Jade Chang is the author of the new novel The Wangs vs. the World. She has worked for the BBC, Metropolis, Glamour, and other publications, and she lives in Los Angeles.
Q: You’ve said that you wanted to “write an immigrant novel that was kind of a rebellion against immigrant novels.” Can you say more about that, and about how you came up with the idea for the Wang family?
A: Sure! I think that traditionally, in America, stories of immigrant and people of color that get a platform are generally stories of pain.
Sometimes it’s small-scale pain, like the problem of not fitting in to mainstream society, and sometimes it’s far more large-scale, like the giant pain of slavery. When those are the only stories that get told, everyone loses.
And that’s not to say that I don’t love many of the immigrant novels that have come before mine, it’s just that I think it’s time that we heard another kind of story.
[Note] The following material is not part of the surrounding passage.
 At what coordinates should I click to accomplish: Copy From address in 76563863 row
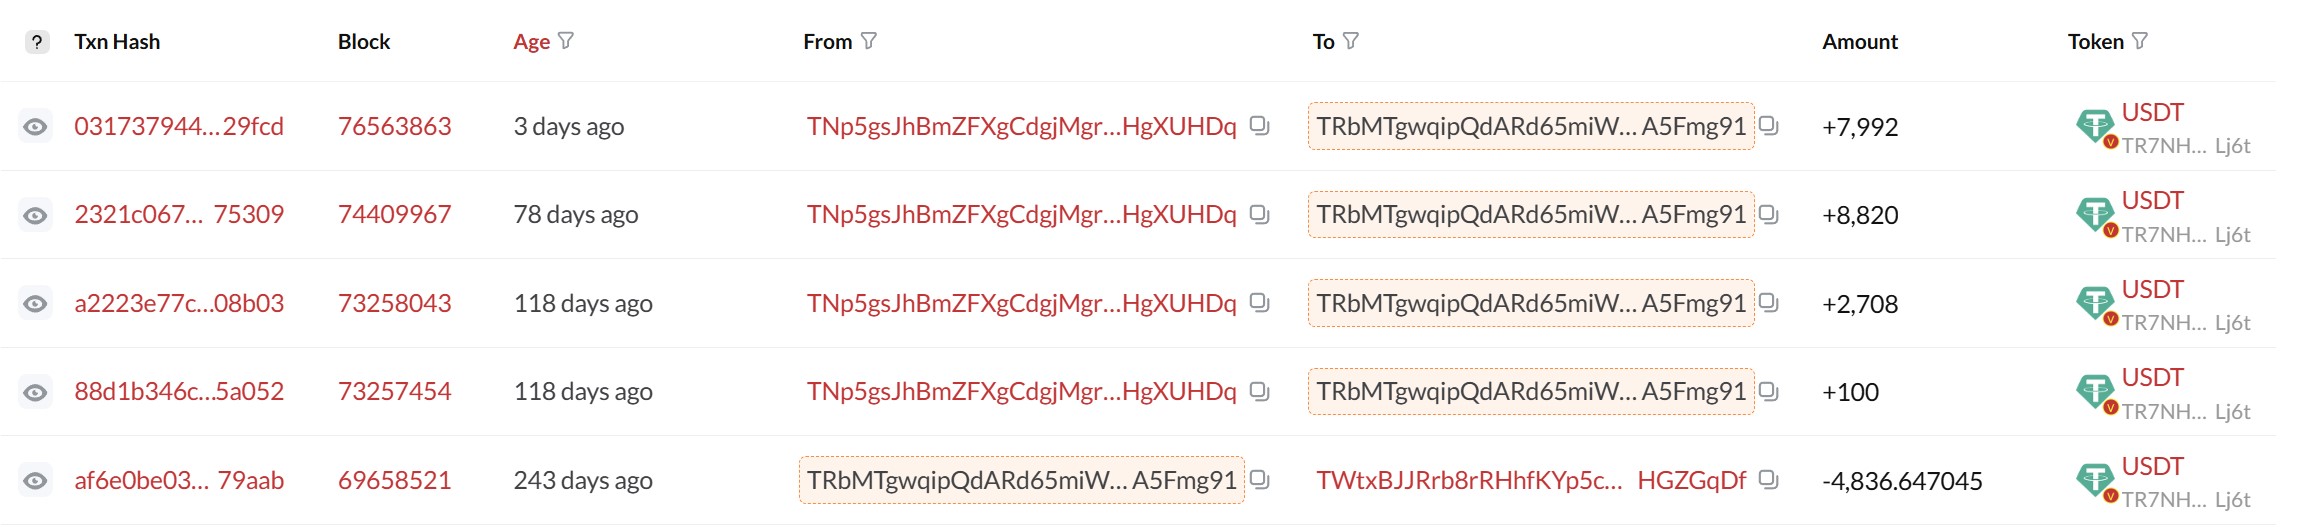coord(1259,126)
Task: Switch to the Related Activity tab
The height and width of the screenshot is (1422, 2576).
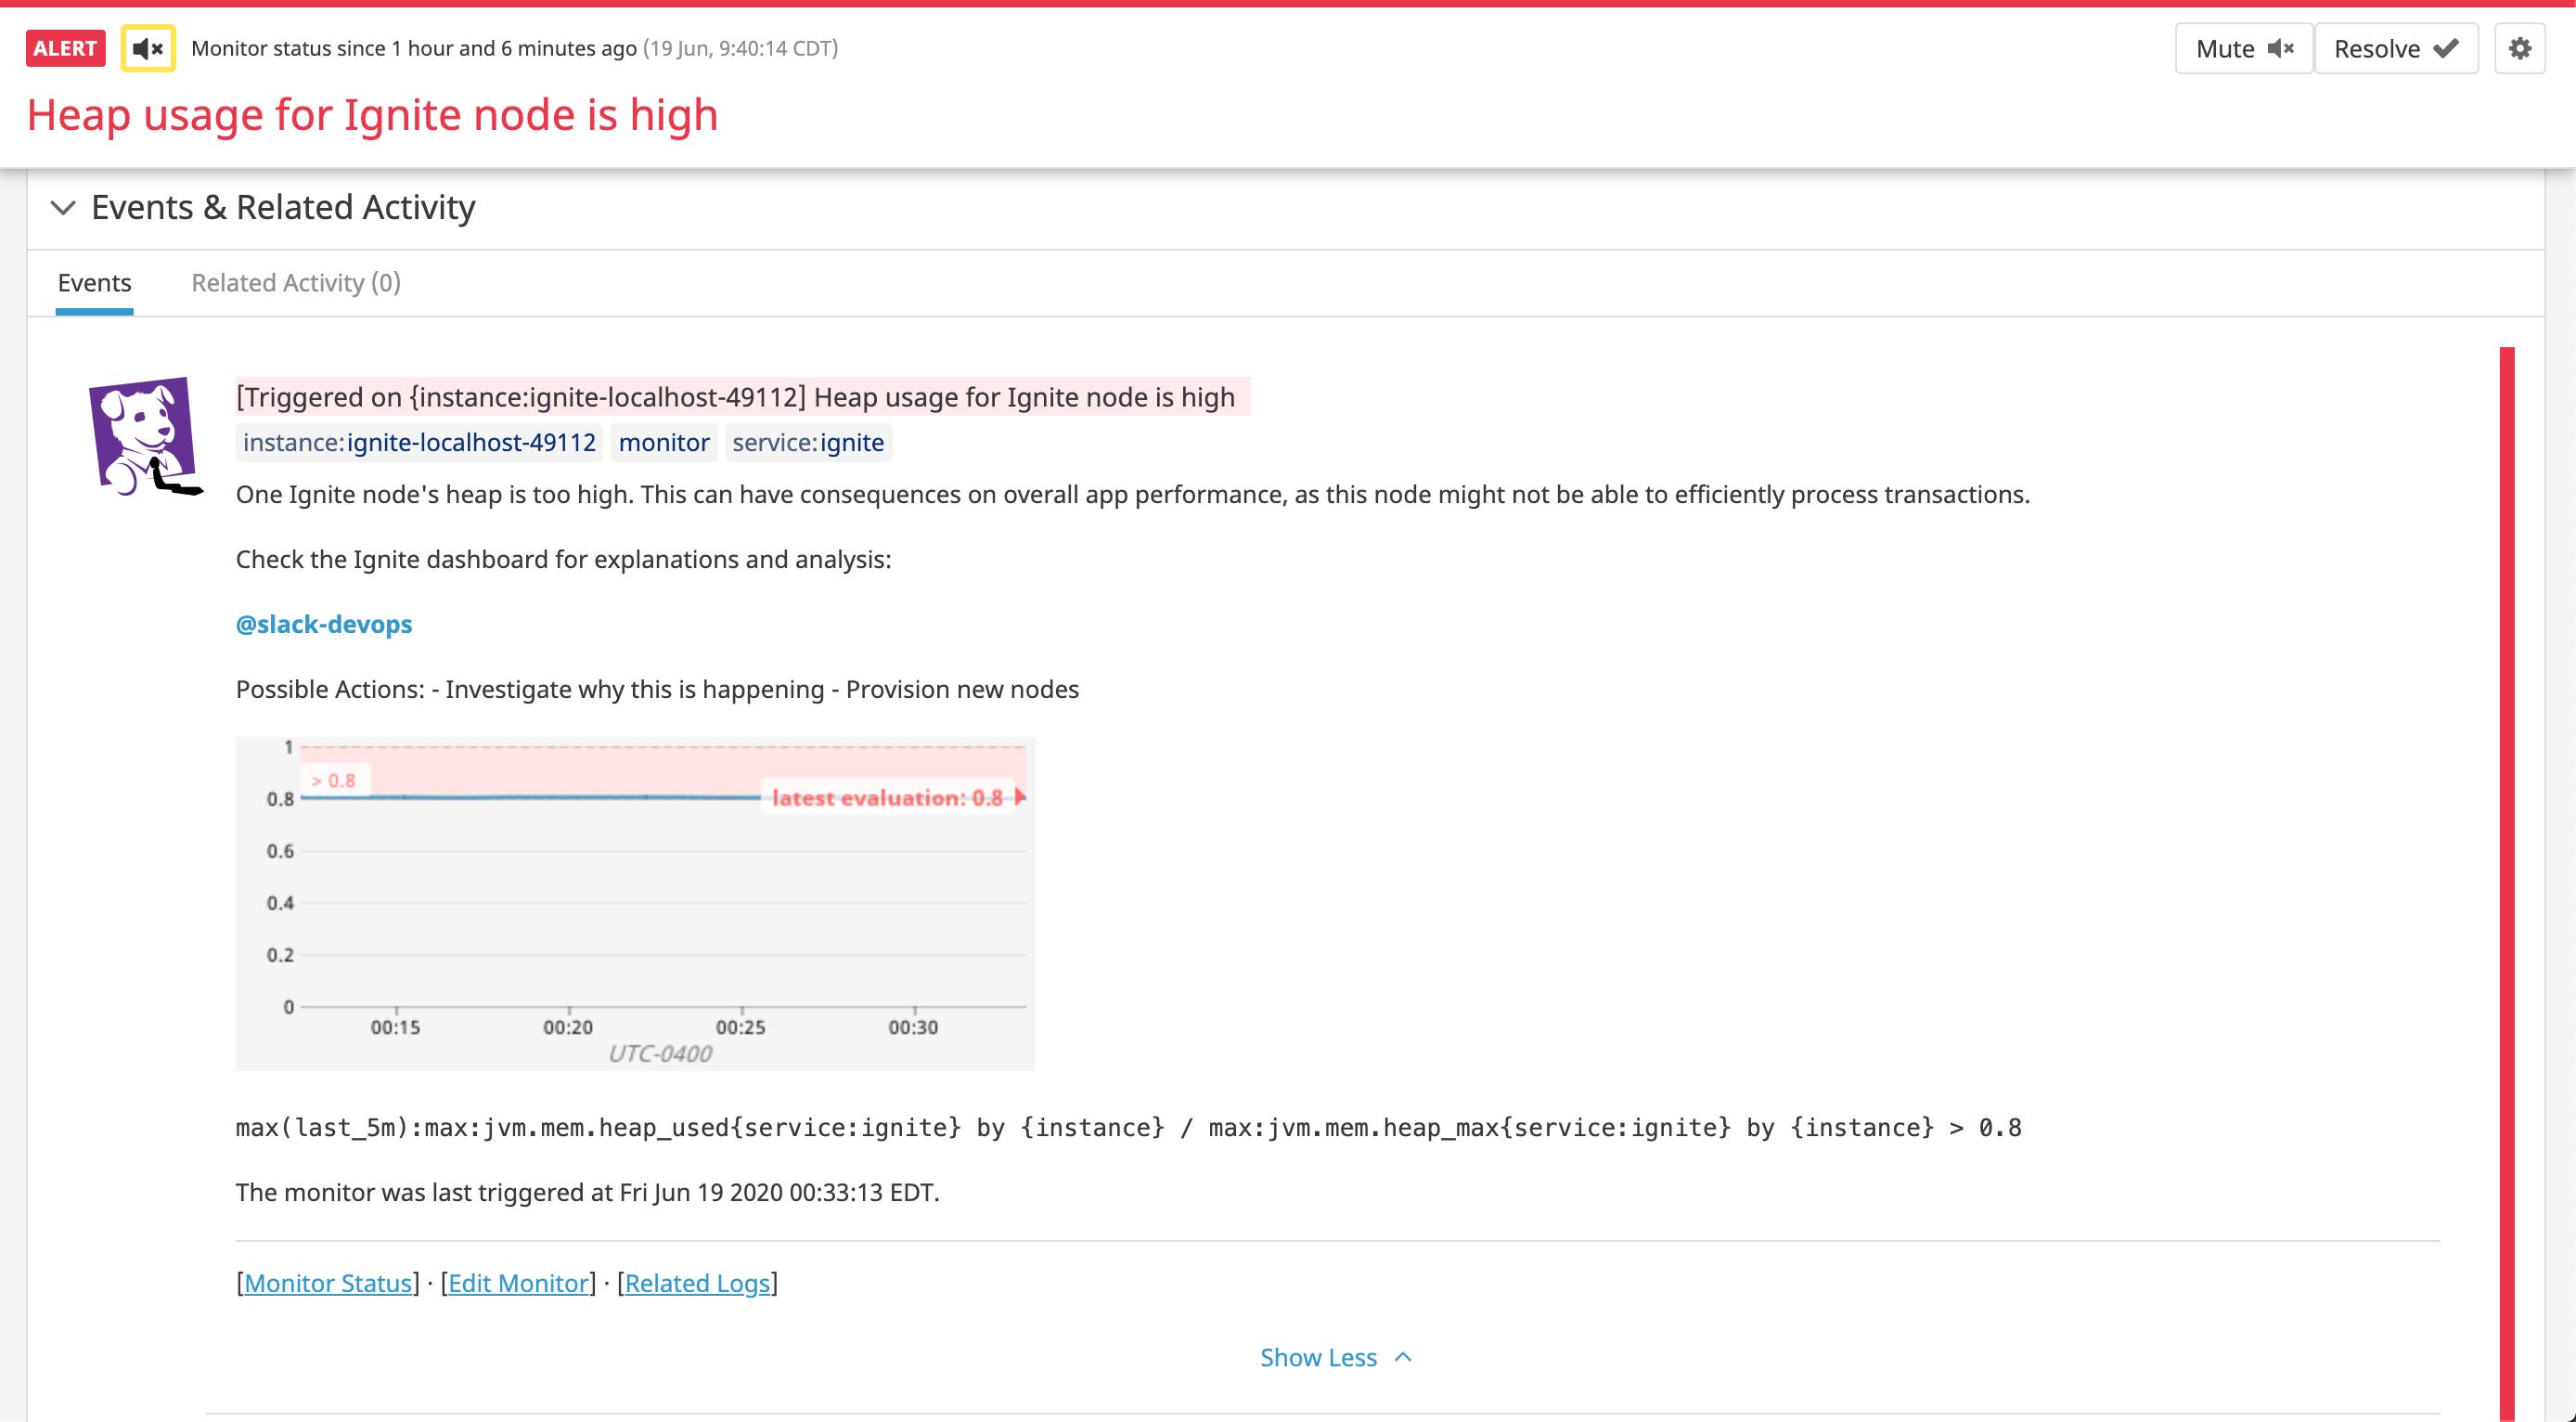Action: (296, 282)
And I think many people agree—in 2016 we’ve seen an increasingly broader range of narratives.
With the Wangs, I knew that I wanted to write about a family that was larger-than-life and genuinely fun to read about, who do not see themselves as outsiders. That thought doesn’t even enter their minds! They are absolutely central to their own stories, and to the story of America.
Q: Money is a big issue throughout the novel. Why did you decide to focus on that as one of the novel’s themes?
A: Money is endlessly interesting because, of course, money isn’t just money! It’s a symbol of how we place value on something, and it can buy freedom just as easily as it can buy a material good, if you know how to use it.
Also, I really wanted to set this book in the summer of 2008, during the financial collapse, because that was such a strange, uncertain time.
Q: You go back and forth among various characters’ points of view—did you plan that from the beginning, and was there one perspective you especially enjoyed?
A: I always like a challenge, and the idea of writing from each character’s POV was exciting to me. Yes, that was definitely the plan from the very start. I honestly loved each one as I was writing them, but I’d say that I most enjoyed writing Andrew’s stand-up comedy scenes!
Q: Much of the novel takes place during a family road trip. Why did you structure it that way, and do you have any favorite novels that take place on road trips?
A: Road trips really do lend themselves to novels! They’re just about the right length. Also, I wanted to get an on-the-ground view of America, and this was a great way to do it!
I do love the classic American road trip narratives like Fear and Loathing in Las Vegas, On the Road, and Lolita, but I also love Station Eleven—it’s a post-apocalyptic journey that has two important road trip elements: discovery and nostalgia.
Q: What are you working on now?
A: Another novel! But it’s not really at the discussion stage yet!